これみよがしに思えるほどの、大きなため息。
穴があったら今すぐ入りたい。
呆れきったようなロウの顔。
アタシなんか、今すぐ消えちゃえばイイのに。
「…………やっぱり。
………………っていうか、今訊きたいのはそっちじゃないんだけどさ……。
ま、それも確かに気にはなるけどね」
やっぱりって……。一体、アタシはロウからどう思われてるんだろう。
妙に自嘲気味な様子に胸が痛む。
「ちょっとおでこ貸して」
コツン……
真っ赤になったアタシのおでこに、まるで熱でも計るかのように、ロウの額があてられた。
ぎゃ-!!
心の中で叫ぶ。
急にアップになったロウの顔に、頭の中が沸騰して倒れそうだ。こんなの、慣れるわけ、ない。
アタシたちはお互いに想いあっている。
でも、だからって何をするわけでもない。
人間になりたがっていたロウとミイ。

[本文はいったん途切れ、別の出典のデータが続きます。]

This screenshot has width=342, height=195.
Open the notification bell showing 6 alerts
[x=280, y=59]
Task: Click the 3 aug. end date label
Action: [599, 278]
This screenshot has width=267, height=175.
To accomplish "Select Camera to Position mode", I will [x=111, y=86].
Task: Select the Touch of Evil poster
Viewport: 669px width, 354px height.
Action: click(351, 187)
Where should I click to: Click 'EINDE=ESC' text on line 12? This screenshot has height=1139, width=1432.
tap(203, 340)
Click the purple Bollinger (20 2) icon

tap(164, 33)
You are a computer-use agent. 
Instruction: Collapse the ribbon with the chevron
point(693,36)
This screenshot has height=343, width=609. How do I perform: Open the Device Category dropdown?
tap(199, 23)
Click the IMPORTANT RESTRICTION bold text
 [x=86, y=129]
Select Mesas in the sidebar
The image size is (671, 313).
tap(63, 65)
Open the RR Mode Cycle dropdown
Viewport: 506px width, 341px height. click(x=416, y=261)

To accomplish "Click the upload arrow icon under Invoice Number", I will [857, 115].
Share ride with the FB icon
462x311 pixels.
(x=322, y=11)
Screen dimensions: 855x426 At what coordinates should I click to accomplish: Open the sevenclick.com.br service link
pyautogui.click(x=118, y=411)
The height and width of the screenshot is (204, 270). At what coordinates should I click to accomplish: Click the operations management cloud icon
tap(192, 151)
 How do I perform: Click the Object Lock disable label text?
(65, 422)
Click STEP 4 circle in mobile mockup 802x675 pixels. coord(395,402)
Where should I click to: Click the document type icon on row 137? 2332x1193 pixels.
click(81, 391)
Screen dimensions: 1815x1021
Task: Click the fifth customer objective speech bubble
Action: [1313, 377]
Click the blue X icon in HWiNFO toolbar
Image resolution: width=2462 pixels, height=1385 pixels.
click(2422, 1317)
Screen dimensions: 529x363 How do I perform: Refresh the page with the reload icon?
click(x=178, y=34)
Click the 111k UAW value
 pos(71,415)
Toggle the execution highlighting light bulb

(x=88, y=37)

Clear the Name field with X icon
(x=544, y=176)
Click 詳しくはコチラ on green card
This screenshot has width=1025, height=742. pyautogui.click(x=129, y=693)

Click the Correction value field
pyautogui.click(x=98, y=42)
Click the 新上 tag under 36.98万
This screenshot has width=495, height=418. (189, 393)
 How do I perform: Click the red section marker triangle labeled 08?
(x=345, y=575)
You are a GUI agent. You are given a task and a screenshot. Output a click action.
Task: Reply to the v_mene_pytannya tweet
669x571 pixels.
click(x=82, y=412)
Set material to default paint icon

アタシたちはその記憶を知っているけど、あくまで主人格は白羽先生と美風だ。
人間として普通の日常を、一緒に楽しんでいるだけ。
「……ん-……」
アタシにとっての5分は、実はほんの数秒。
何がわかったのか、ロウは難しい顔で、ふぅ、と腕組みをした。
「片割れ、ねぇ。なんなんだろう、アイツ」
いつの間にか、5時間目のあとに見せたような険しさは消えている。
かわりに、柔らかな眉間に、不可解な難問に挑む深い皺が、刻み込まれた。